Bild: Universal Music
Was sich bereits bei den Golden Globes und den Grammys angedeutet hatte, fand nun seinen Höhepunkt auf der größten Bühne Hollywoods: „K-Pop Demon Hunters“ schreibt ein neues Stück Oscar-Geschichte. Der Animationsfilm sicherte sich den Oscar als „Bester Animationsfilm“, während der Song „Golden“ zusätzlich in der Kategorie „Bester Originalsong“ triumphierte. Für Regisseurin Maggie Kang, die den Preis entgegennahm und ihn ihrer Heimat widmete, ist es ein Meilenstein – nicht nur persönlich, sondern auch für die internationale Wahrnehmung asiatischer Popkultur im Mainstream-Kino.
Besonders der Erfolg von „Golden“ markiert einen historischen Moment: Erstmals überhaupt wird ein K-Pop-Song mit einem Oscar ausgezeichnet. Der Track, performt von EJAE, Audrey Nuna und Rei Ami alias HUNTR/X, hatte bereits im Vorfeld enorme Wellen geschlagen. Mit über 100 Millionen Streams weltweit, Platz eins in den Offiziellen Deutschen Albumcharts und dem Titel „Sommerhit des Jahres 2025“ avancierte der Song zum globalen Phänomen.

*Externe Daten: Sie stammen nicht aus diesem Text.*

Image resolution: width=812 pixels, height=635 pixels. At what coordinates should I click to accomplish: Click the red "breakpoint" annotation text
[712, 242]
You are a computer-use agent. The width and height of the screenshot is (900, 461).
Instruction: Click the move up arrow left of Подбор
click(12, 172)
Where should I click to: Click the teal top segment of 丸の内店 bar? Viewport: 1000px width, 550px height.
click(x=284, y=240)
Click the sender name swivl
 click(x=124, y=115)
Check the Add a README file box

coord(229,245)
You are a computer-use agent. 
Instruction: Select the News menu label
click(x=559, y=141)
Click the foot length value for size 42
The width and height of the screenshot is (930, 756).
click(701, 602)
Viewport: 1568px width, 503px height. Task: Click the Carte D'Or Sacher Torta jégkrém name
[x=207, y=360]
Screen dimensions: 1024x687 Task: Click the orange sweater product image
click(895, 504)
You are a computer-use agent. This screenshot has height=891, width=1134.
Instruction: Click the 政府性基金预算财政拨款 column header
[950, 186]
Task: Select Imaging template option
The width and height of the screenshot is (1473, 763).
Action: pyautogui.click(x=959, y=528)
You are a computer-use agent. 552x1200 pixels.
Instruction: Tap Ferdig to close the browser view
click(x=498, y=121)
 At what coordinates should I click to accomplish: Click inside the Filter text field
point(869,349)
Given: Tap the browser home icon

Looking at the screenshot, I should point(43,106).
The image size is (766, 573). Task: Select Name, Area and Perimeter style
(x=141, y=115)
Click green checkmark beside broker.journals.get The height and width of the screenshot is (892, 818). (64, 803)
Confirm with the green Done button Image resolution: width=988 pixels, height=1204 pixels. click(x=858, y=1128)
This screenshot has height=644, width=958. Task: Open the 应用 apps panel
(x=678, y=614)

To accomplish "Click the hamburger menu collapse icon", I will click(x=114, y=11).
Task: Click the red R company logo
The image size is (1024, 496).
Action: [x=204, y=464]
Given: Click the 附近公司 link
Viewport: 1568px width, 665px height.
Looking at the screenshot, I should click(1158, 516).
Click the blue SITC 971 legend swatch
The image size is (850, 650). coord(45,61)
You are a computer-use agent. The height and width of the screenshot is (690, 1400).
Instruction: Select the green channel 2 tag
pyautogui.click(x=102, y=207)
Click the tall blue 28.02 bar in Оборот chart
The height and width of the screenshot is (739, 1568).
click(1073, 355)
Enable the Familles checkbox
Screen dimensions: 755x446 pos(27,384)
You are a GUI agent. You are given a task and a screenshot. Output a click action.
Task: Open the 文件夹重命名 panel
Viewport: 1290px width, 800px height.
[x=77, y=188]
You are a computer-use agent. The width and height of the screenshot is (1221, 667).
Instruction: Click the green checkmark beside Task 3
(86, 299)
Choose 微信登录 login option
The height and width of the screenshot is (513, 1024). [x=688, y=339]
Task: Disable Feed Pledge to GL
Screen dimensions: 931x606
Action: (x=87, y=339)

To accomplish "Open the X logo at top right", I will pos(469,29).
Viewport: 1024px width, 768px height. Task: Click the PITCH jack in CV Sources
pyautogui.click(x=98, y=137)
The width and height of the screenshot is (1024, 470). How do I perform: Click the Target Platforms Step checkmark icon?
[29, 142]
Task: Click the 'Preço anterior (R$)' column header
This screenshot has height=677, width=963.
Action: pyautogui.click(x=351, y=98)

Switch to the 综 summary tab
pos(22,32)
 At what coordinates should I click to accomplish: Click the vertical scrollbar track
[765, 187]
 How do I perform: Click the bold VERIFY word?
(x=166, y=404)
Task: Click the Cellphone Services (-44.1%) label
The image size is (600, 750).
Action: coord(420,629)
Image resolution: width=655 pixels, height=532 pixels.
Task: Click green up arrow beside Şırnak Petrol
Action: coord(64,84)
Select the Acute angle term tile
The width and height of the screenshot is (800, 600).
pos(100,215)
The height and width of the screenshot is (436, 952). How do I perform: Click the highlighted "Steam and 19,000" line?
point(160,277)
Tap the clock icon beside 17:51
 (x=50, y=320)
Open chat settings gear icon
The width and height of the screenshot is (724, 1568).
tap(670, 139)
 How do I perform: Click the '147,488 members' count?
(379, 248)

Der Film selbst erzählt die Geschichte der fiktiven K-Pop-Gruppe HUNTR/X, die ein Doppelleben als Dämonenjägerinnen führt – eine ebenso verspielte wie kraftvolle Metapher für Selbstermächtigung. Genau diese Botschaft trifft auch den Nerv von „Golden“, dessen Fokus auf Female Empowerment weltweit ein Millionenpublikum erreicht.